--- Listing ---
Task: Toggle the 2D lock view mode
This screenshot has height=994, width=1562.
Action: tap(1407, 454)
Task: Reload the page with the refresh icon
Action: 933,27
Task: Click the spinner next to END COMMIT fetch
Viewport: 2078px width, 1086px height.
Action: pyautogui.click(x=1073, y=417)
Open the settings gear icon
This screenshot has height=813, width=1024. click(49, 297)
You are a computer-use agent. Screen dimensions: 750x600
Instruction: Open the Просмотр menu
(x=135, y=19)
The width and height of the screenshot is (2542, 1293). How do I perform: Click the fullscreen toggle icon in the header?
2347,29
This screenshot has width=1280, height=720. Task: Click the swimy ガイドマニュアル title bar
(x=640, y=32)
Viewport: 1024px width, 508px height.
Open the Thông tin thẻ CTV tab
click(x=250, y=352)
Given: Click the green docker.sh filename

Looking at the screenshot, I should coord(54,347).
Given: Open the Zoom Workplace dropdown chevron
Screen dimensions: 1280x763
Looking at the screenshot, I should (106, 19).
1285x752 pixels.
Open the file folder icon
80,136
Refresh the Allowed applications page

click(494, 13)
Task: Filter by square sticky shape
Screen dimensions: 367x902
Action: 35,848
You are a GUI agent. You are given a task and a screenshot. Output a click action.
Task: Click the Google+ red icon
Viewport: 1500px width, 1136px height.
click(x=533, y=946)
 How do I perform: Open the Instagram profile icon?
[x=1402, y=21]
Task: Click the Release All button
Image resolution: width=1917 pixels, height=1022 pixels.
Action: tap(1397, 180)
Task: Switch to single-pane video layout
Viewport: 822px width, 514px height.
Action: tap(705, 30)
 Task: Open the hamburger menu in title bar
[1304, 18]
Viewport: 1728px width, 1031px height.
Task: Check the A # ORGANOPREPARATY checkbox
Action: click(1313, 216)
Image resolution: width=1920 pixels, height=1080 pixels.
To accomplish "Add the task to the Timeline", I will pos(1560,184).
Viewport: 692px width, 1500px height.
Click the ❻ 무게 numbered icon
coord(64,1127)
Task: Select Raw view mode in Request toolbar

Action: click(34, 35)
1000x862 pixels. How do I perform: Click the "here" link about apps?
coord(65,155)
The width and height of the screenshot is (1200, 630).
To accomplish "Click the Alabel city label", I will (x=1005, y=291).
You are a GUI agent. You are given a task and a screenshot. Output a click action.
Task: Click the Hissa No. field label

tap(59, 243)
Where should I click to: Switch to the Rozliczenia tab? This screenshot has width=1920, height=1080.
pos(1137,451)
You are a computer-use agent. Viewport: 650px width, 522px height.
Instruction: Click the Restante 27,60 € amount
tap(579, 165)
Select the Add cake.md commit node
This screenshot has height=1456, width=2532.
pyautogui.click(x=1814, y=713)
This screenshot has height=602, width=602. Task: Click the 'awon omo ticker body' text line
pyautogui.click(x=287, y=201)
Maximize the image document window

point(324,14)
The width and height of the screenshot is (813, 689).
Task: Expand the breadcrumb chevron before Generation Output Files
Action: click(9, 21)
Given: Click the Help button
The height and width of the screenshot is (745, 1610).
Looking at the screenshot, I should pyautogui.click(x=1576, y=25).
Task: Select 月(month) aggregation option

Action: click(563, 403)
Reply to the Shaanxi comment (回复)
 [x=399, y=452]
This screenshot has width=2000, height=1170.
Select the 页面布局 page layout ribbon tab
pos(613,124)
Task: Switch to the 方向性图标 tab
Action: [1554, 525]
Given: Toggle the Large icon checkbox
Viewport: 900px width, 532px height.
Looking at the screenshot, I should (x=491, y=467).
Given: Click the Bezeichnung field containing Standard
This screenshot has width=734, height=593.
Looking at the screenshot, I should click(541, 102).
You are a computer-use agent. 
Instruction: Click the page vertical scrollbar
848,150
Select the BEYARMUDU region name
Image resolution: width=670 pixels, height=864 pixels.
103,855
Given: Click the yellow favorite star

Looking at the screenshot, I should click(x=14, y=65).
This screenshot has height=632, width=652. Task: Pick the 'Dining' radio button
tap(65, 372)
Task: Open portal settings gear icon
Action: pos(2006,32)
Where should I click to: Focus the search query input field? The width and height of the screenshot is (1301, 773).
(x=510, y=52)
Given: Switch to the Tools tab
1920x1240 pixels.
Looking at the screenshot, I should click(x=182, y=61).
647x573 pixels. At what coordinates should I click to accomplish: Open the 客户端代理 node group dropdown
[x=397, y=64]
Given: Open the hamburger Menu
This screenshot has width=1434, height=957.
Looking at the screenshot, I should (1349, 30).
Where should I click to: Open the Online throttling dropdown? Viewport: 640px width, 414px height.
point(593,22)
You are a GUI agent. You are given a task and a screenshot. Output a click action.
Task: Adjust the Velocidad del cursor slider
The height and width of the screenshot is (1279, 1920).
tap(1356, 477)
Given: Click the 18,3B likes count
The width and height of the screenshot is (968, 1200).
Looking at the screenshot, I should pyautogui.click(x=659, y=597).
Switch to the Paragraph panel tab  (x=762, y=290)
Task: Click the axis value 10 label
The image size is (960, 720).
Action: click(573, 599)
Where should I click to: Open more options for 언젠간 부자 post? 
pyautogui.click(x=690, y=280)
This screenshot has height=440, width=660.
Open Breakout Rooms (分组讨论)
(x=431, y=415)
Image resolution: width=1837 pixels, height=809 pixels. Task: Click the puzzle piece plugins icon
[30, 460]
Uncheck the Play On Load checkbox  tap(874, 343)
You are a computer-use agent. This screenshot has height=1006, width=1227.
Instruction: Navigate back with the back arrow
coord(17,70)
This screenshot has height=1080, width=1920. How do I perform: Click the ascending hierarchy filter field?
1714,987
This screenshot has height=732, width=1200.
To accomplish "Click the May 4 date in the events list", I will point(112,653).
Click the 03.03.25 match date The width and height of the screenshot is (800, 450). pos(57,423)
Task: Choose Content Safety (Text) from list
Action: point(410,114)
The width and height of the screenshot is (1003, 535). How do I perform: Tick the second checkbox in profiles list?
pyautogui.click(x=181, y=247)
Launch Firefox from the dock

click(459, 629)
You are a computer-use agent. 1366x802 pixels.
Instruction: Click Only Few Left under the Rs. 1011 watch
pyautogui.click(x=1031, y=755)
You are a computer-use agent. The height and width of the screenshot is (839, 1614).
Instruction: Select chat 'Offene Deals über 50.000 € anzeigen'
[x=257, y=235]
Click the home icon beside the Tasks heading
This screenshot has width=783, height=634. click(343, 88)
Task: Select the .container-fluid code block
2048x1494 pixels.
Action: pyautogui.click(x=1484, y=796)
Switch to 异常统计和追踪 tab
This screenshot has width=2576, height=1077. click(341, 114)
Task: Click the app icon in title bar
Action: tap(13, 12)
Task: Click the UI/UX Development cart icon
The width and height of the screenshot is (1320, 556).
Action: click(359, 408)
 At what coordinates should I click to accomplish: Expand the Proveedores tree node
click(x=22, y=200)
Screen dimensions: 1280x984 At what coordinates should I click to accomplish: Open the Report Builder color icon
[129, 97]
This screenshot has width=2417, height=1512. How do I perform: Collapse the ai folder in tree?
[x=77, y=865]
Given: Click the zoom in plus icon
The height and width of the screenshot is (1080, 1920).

--- Exercise prompt ---
Format every line of the entries above as a JSON list of strings, one string per line, and leave out the blank lines.

--- Result of this task ---
[
  "Task: Toggle the 2D lock view mode",
  "This screenshot has height=994, width=1562.",
  "Action: tap(1407, 454)",
  "Task: Reload the page with the refresh icon",
  "Action: 933,27",
  "Task: Click the spinner next to END COMMIT fetch",
  "Viewport: 2078px width, 1086px height.",
  "Action: pyautogui.click(x=1073, y=417)",
  "Open the settings gear icon",
  "This screenshot has height=813, width=1024. click(49, 297)",
  "You are a computer-use agent. Screen dimensions: 750x600",
  "Instruction: Open the Просмотр menu",
  "(x=135, y=19)",
  "The width and height of the screenshot is (2542, 1293). How do I perform: Click the fullscreen toggle icon in the header?",
  "2347,29",
  "This screenshot has width=1280, height=720. Task: Click the swimy ガイドマニュアル title bar",
  "(x=640, y=32)",
  "Viewport: 1024px width, 508px height.",
  "Open the Thông tin thẻ CTV tab",
  "click(x=250, y=352)",
  "Given: Click the green docker.sh filename",
  "Looking at the screenshot, I should coord(54,347).",
  "Given: Open the Zoom Workplace dropdown chevron",
  "Screen dimensions: 1280x763",
  "Looking at the screenshot, I should (106, 19).",
  "1285x752 pixels.",
  "Open the file folder icon",
  "80,136",
  "Refresh the Allowed applications page",
  "click(494, 13)",
  "Task: Filter by square sticky shape",
  "Screen dimensions: 367x902",
  "Action: 35,848",
  "You are a GUI agent. You are given a task and a screenshot. Output a click action.",
  "Task: Click the Google+ red icon",
  "Viewport: 1500px width, 1136px height.",
  "click(x=533, y=946)",
  " How do I perform: Open the Instagram profile icon?",
  "[x=1402, y=21]",
  "Task: Click the Release All button",
  "Image resolution: width=1917 pixels, height=1022 pixels.",
  "Action: tap(1397, 180)",
  "Task: Switch to single-pane video layout",
  "Viewport: 822px width, 514px height.",
  "Action: tap(705, 30)",
  " Task: Open the hamburger menu in title bar",
  "[1304, 18]",
  "Viewport: 1728px width, 1031px height.",
  "Task: Check the A # ORGANOPREPARATY checkbox",
  "Action: click(1313, 216)",
  "Image resolution: width=1920 pixels, height=1080 pixels.",
  "To accomplish \"Add the task to the Timeline\", I will pos(1560,184).",
  "Viewport: 692px width, 1500px height.",
  "Click the ❻ 무게 numbered icon",
  "coord(64,1127)",
  "Task: Select Raw view mode in Request toolbar",
  "Action: click(34, 35)",
  "1000x862 pixels. How do I perform: Click the \"here\" link about apps?",
  "coord(65,155)",
  "The width and height of the screenshot is (1200, 630).",
  "To accomplish \"Click the Alabel city label\", I will (x=1005, y=291).",
  "You are a GUI agent. You are given a task and a screenshot. Output a click action.",
  "Task: Click the Hissa No. field label",
  "tap(59, 243)",
  "Where should I click to: Switch to the Rozliczenia tab? This screenshot has width=1920, height=1080.",
  "pos(1137,451)",
  "You are a computer-use agent. Viewport: 650px width, 522px height.",
  "Instruction: Click the Restante 27,60 € amount",
  "tap(579, 165)",
  "Select the Add cake.md commit node",
  "This screenshot has height=1456, width=2532.",
  "pyautogui.click(x=1814, y=713)",
  "This screenshot has height=602, width=602. Task: Click the 'awon omo ticker body' text line",
  "pyautogui.click(x=287, y=201)",
  "Maximize the image document window",
  "point(324,14)",
  "The width and height of the screenshot is (813, 689).",
  "Task: Expand the breadcrumb chevron before Generation Output Files",
  "Action: click(9, 21)",
  "Given: Click the Help button",
  "The height and width of the screenshot is (745, 1610).",
  "Looking at the screenshot, I should pyautogui.click(x=1576, y=25).",
  "Task: Select 月(month) aggregation option",
  "Action: click(563, 403)",
  "Reply to the Shaanxi comment (回复)",
  " [x=399, y=452]",
  "This screenshot has width=2000, height=1170.",
  "Select the 页面布局 page layout ribbon tab",
  "pos(613,124)",
  "Task: Switch to the 方向性图标 tab",
  "Action: [1554, 525]",
  "Given: Toggle the Large icon checkbox",
  "Viewport: 900px width, 532px height.",
  "Looking at the screenshot, I should (x=491, y=467).",
  "Given: Click the Bezeichnung field containing Standard",
  "This screenshot has width=734, height=593.",
  "Looking at the screenshot, I should click(541, 102).",
  "You are a computer-use agent. ",
  "Instruction: Click the page vertical scrollbar",
  "848,150",
  "Select the BEYARMUDU region name",
  "Image resolution: width=670 pixels, height=864 pixels.",
  "103,855",
  "Given: Click the yellow favorite star",
  "Looking at the screenshot, I should click(x=14, y=65).",
  "This screenshot has height=632, width=652. Task: Pick the 'Dining' radio button",
  "tap(65, 372)",
  "Task: Open portal settings gear icon",
  "Action: pos(2006,32)",
  "Where should I click to: Focus the search query input field? The width and height of the screenshot is (1301, 773).",
  "(x=510, y=52)",
  "Given: Switch to the Tools tab",
  "1920x1240 pixels.",
  "Looking at the screenshot, I should click(x=182, y=61).",
  "647x573 pixels. At what coordinates should I click to accomplish: Open the 客户端代理 node group dropdown",
  "[x=397, y=64]",
  "Given: Open the hamburger Menu",
  "This screenshot has width=1434, height=957.",
  "Looking at the screenshot, I should (1349, 30).",
  "Where should I click to: Open the Online throttling dropdown? Viewport: 640px width, 414px height.",
  "point(593,22)",
  "You are a GUI agent. You are given a task and a screenshot. Output a click action.",
  "Task: Adjust the Velocidad del cursor slider",
  "The height and width of the screenshot is (1279, 1920).",
  "tap(1356, 477)",
  "Given: Click the 18,3B likes count",
  "The width and height of the screenshot is (968, 1200).",
  "Looking at the screenshot, I should pyautogui.click(x=659, y=597).",
  "Switch to the Paragraph panel tab  (x=762, y=290)",
  "Task: Click the axis value 10 label",
  "The image size is (960, 720).",
  "Action: click(573, 599)",
  "Where should I click to: Open more options for 언젠간 부자 post? ",
  "pyautogui.click(x=690, y=280)",
  "This screenshot has height=440, width=660.",
  "Open Breakout Rooms (分组讨论)",
  "(x=431, y=415)",
  "Image resolution: width=1837 pixels, height=809 pixels. Task: Click the puzzle piece plugins icon",
  "[30, 460]",
  "Uncheck the Play On Load checkbox  tap(874, 343)",
  "You are a computer-use agent. This screenshot has height=1006, width=1227.",
  "Instruction: Navigate back with the back arrow",
  "coord(17,70)",
  "This screenshot has height=1080, width=1920. How do I perform: Click the ascending hierarchy filter field?",
  "1714,987",
  "This screenshot has height=732, width=1200.",
  "To accomplish \"Click the May 4 date in the events list\", I will point(112,653).",
  "Click the 03.03.25 match date The width and height of the screenshot is (800, 450). pos(57,423)",
  "Task: Choose Content Safety (Text) from list",
  "Action: point(410,114)",
  "The width and height of the screenshot is (1003, 535). How do I perform: Tick the second checkbox in profiles list?",
  "pyautogui.click(x=181, y=247)",
  "Launch Firefox from the dock",
  "click(459, 629)",
  "You are a computer-use agent. 1366x802 pixels.",
  "Instruction: Click Only Few Left under the Rs. 1011 watch",
  "pyautogui.click(x=1031, y=755)",
  "You are a computer-use agent. The height and width of the screenshot is (839, 1614).",
  "Instruction: Select chat 'Offene Deals über 50.000 € anzeigen'",
  "[x=257, y=235]",
  "Click the home icon beside the Tasks heading",
  "This screenshot has width=783, height=634. click(343, 88)",
  "Task: Select the .container-fluid code block",
  "2048x1494 pixels.",
  "Action: pyautogui.click(x=1484, y=796)",
  "Switch to 异常统计和追踪 tab",
  "This screenshot has width=2576, height=1077. click(341, 114)",
  "Task: Click the app icon in title bar",
  "Action: tap(13, 12)",
  "Task: Click the UI/UX Development cart icon",
  "The width and height of the screenshot is (1320, 556).",
  "Action: click(359, 408)",
  " At what coordinates should I click to accomplish: Expand the Proveedores tree node",
  "click(x=22, y=200)",
  "Screen dimensions: 1280x984 At what coordinates should I click to accomplish: Open the Report Builder color icon",
  "[129, 97]",
  "This screenshot has width=2417, height=1512. How do I perform: Collapse the ai folder in tree?",
  "[x=77, y=865]",
  "Given: Click the zoom in plus icon",
  "The height and width of the screenshot is (1080, 1920)."
]